Tyrannosaurs (like the famous T. rex) is not the only group of giant carnivorous dinosaur with tiny arms. Researchers discovered a new species of dinosaur with disproportionally short arms just like T. rex called the Meraxes gigas. The findings, published in the journal Current Biology on July 7, argued that T. rex and M. gigas evolved to have tiny arms independently, and proposed some potential functions for the short arms like mating or movement support.
“The fossil of M. gigas shows never seen before, complete regions of the skeleton, like the arms and legs that helped us to understand some evolutionary trends and the anatomy of Carcharodontosaurids –the group that M. gigas belongs to,” says Juan Canale, the project lead at Ernesto Bachmann Paleontological Museum in Neuquén, Argentina.
The authors first set the record straight; T. rex did not get their short arms from M. gigas or vice versa. Not only did M. gigas become extinct almost 20 million years before T. rex became a species, but they are also very far apart on the evolutionary tree. “There is no direct relationship between both,” says Canale. Rather, Canale believes that having tiny arms somehow gave the two dinosaurs some kind of survival advantage.

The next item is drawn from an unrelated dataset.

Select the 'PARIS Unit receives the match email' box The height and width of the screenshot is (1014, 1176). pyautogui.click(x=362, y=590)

“I’m convinced that those proportionally tiny arms had some sort of function. The skeleton shows large muscle insertions and fully developed pectoral girdles, so the arm had strong muscles,” says Canale. This means that the arms did not shrink because they were useless to the dinosaurs. The harder question is what exactly the functions were.
From past research, the group established that for dinosaurs like M. gigas and T. rex, the larger their heads were, the smaller their arms became. They were definitely not useful for hunting, as “actions related to predation were most likely performed by the head,” Canale argues.

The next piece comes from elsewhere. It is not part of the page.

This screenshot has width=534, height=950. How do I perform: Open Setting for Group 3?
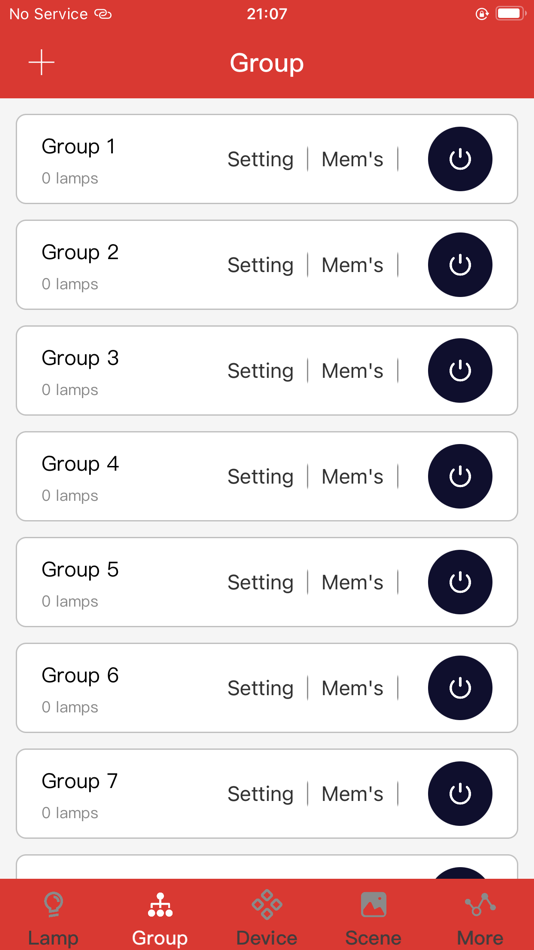[x=261, y=371]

“I’m inclined to think their arms were used in other kinds of activities,” says Canale. From the fossil record, the team was able to paint a picture of the life of this M. gigas before it died. Living in the present-day northern Patagonia region of Argentina, the dinosaur was 45 years old, about 11 meters long, and weighed more than four tons. And, it had a big family. “The group flourished and reached a peak of diversity shortly before became extinct,” says Canale. “They may have used the arms for reproductive behavior such as holding the female during mating or support themselves to stand back up after a break or a fall,” Canale adds.
The team also found that the skull of M. gigas was decorated with crests, furrows, bumps and small hornlets. “Those ornamentations appear late in the development when the individuals became adults,” Canale says. The group thinks that the features were probably used to attract potential mates. “Sexual selection is a powerful evolutionary force. But given that we cannot directly observe their behavior, it is impossible to be certain about this,” says Canale.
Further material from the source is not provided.